抜粋本文
○ ○ ○ ○ ○ ○ ○

法華宗の日持上人にまつわる伝説のムラ・椴法華。
目の前の太平洋からのメッセージです。

♪話してよかった今夜の私

2011年05月21日 12時47分48秒 | えいこう語る
神楽坂はん子さんが唄う芸者ワルツ。
作詞・西條八十 作曲・古賀政男の両巨匠である。
♪空には三日月お座敷帰り
恋に重たい舞い扇
逢わなきゃよかった今夜の私
これが苦労のはじめでしょか♪
なんとも粋な唄である。
昨夜函館市内で、函館市町会連合会(187町会)の定期総会が行われた。
『安心安全なまちづくり』を目標の町内会、今回の総会で私が発言したいのは、東日本大震災の原発事故に係わる防災と環境についてである。
対岸の青森県に着工中の大間原発、すぐ目の前だ。それも日本最大級の原発であり、ヒロシマ(ウラン)とナガサキ(プルトニウム)の原爆の原料を、ミックスしたモックスという燃料を使うという。
ミックスしたらさらに強力になるのに、名前がモックスだという。
ふざけるな、と言いたくなる原発である。


発言はトップにしようと決めて、席は前列で議長と目が合う場所だ。
「新年度事業計画案について、提案したいと思いますが、いかがでしょうか」

○ ○ ○ ○ ○ ○ ○

データ抜粋
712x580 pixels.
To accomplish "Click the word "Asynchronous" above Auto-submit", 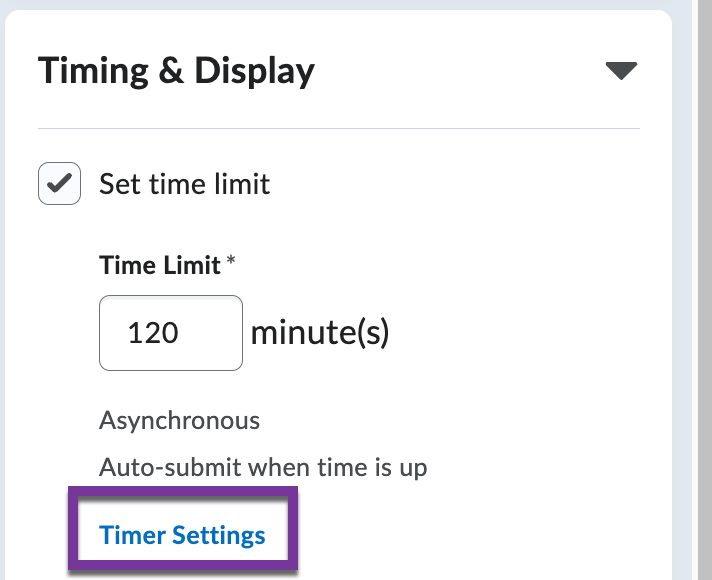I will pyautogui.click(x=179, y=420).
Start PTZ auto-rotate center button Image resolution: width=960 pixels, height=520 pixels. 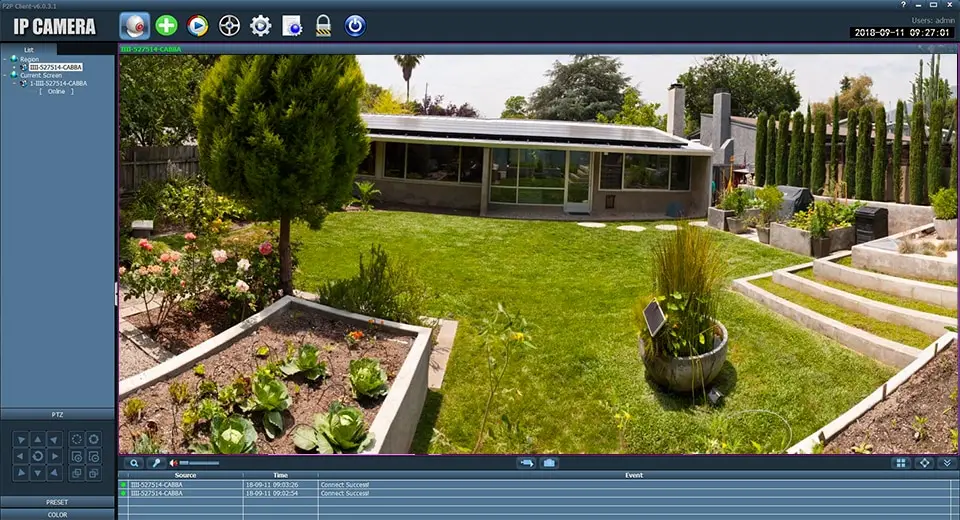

○ ○ ○ ○ ○ ○ ○

課題 A
抜粋本文によると、芸者ワルツの作詞者は誰ですか。
課題 B
抜粋本文の「2011年05月21日 12時47分48秒 | えいこう語る」から「ミックスしたらさらに強力になるのに、名前がモックスだという。」までを、すべて書き写してください。
課題 C
抜粋本文の「昨夜函館市内で、函館市町会連合会(187町会)の定期総会が行われた。」という文を英語に訳してください。

解答 A
西條八十です。

解答 B
2011年05月21日 12時47分48秒 | えいこう語る
神楽坂はん子さんが唄う芸者ワルツ。
作詞・西條八十 作曲・古賀政男の両巨匠である。
♪空には三日月お座敷帰り
恋に重たい舞い扇
逢わなきゃよかった今夜の私
これが苦労のはじめでしょか♪
なんとも粋な唄である。
昨夜函館市内で、函館市町会連合会(187町会)の定期総会が行われた。
『安心安全なまちづくり』を目標の町内会、今回の総会で私が発言したいのは、東日本大震災の原発事故に係わる防災と環境についてである。
対岸の青森県に着工中の大間原発、すぐ目の前だ。それも日本最大級の原発であり、ヒロシマ(ウラン)とナガサキ(プルトニウム)の原爆の原料を、ミックスしたモックスという燃料を使うという。
ミックスしたらさらに強力になるのに、名前がモックスだという。

解答 C
Last night, the regular general meeting of the Hakodate City Federation of Neighborhood Associations (187 associations) was held in Hakodate.